For the cases of total and partial flap loss, the mean flap size was relatively large
(130.9 cm2) compared with the mean flap size in the cohort (107.7 cm2). We postulate that as the flap size becomes larger, the importance of arterial inflow
will grow and may lead to a tipping point where direction of rotation is critical.
Fig. 5 A patient with sarcoma on the back is observed. After wide resection, a propeller
flap is designed based on a pedicle using a handheld Doppler (A). After an exploratory dissection to identify the perforator, the rest of the flap
is designed to assure primary closure. In this case, a horizontal design would be
able to close the donor site primary. The immediate reconstruction shows 180° rotation
with closure of the donor site (B). The follow-up at 8 months shows good contour of the flap (C).
There are limitations of this study. First, we did not report the pedicle length for
each case. The length of the pedicle is an important consideration, since a shorter
pedicle will likely have increased kinking after rotation.[9] However, we believe this clinical judgement can be sufficiently made by visual inspection
of the pedicle after flap rotation. We believe that tension and kinking play a more
vital role than the actual length. Absolute tension free pedicle with adequate length
and absence of kinking under the microscope were confirmed after rotation in all cases
in our study despite the different pedicle lengths. Furthermore, the Duplex assessment
of flow velocity allows one to select the rotation direction with the highest arterial
inflow, and thereby the most favorable vessel conformation.
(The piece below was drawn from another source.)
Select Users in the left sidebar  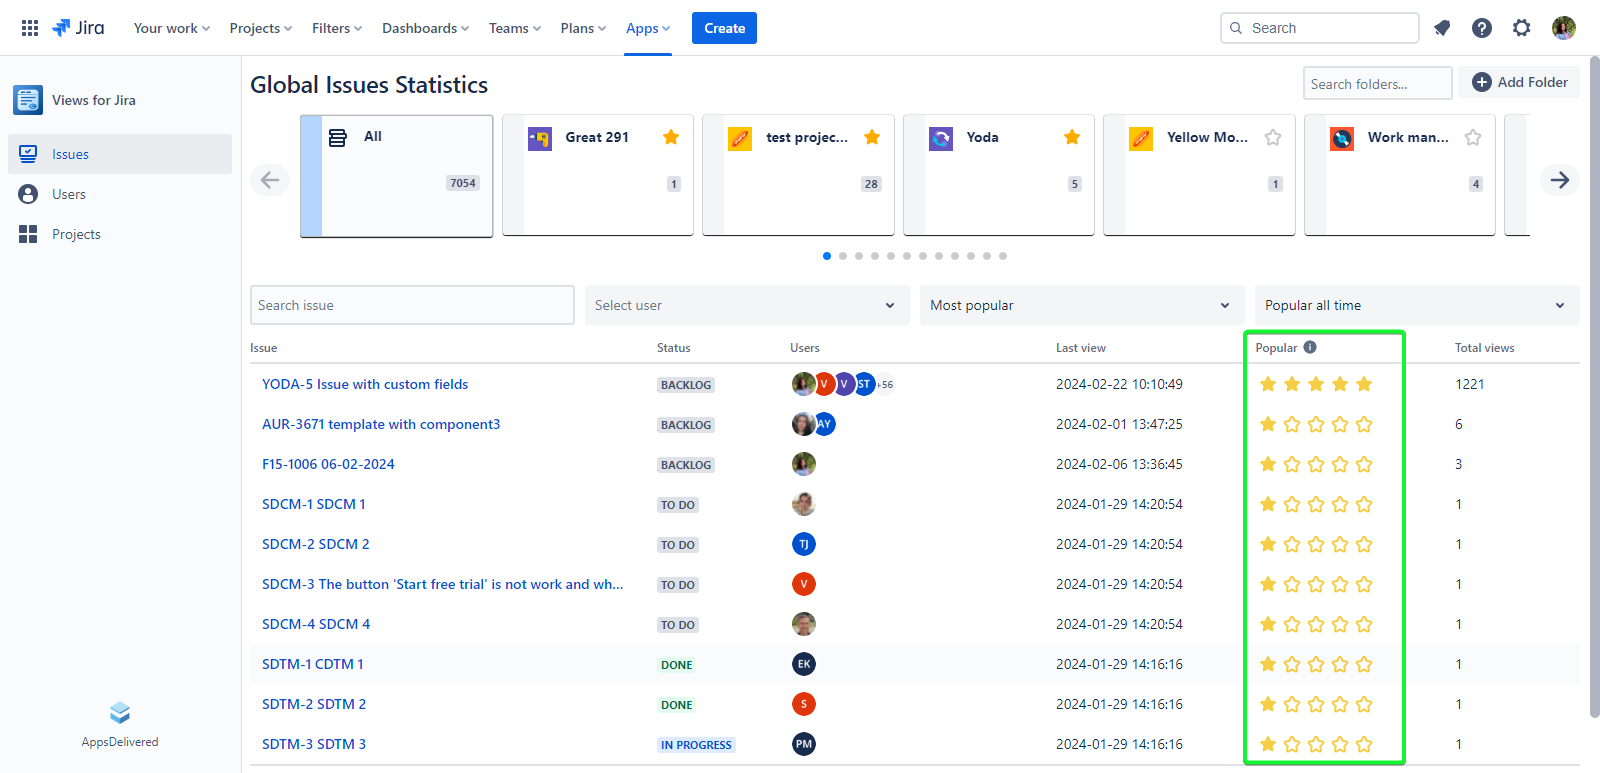(69, 194)
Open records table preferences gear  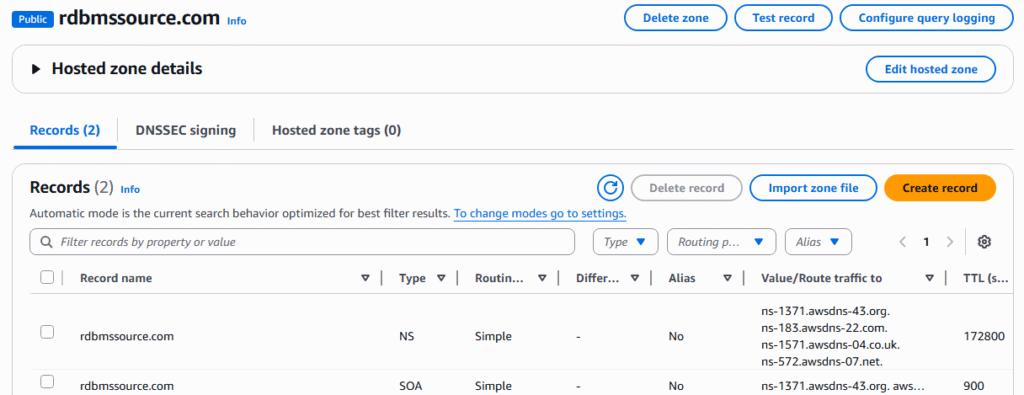984,242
Venous congestion is a
common issue following propeller flap reconstruction and unfortunately intraoperative
Duplex does not directly assess this component of flap perfusion.167 However, one can assume that flaps with higher arterial inflow are less likely to
have issues with venous congestion. Second, is the uneven distribution of defect location
between both groups. The retrospective group has a higher number of lower extremity
cases. This may increase the complication of this group due to the fact that lower
extremity propeller flaps may have higher complications.[17]
[21] The basic principles of propeller flaps remain same despite the different locations
and further evaluation with more cases will be able to verify this hypothesis. Third,
although flow velocity and flow volume may represent some aspects of physiology of
the flap, it is among the very complex variables involved.[27] We also understand that flap dynamics may change over time and further studies on
how this affects the survival of the flap after rotation would be of future interest.[31]
Conclusion
The flow velocity and flow volume rate of the propeller flap differs significantly
based on the direction of rotation of the pedicle. In addition to clinical assessment
after flap rotation, Duplex assessment of perforator flow may increase surgeon confidence
that the optimal direction of rotation has been selected. Using the preferred rotation
direction may reduce the rate of flap loss, especially when large flaps are used.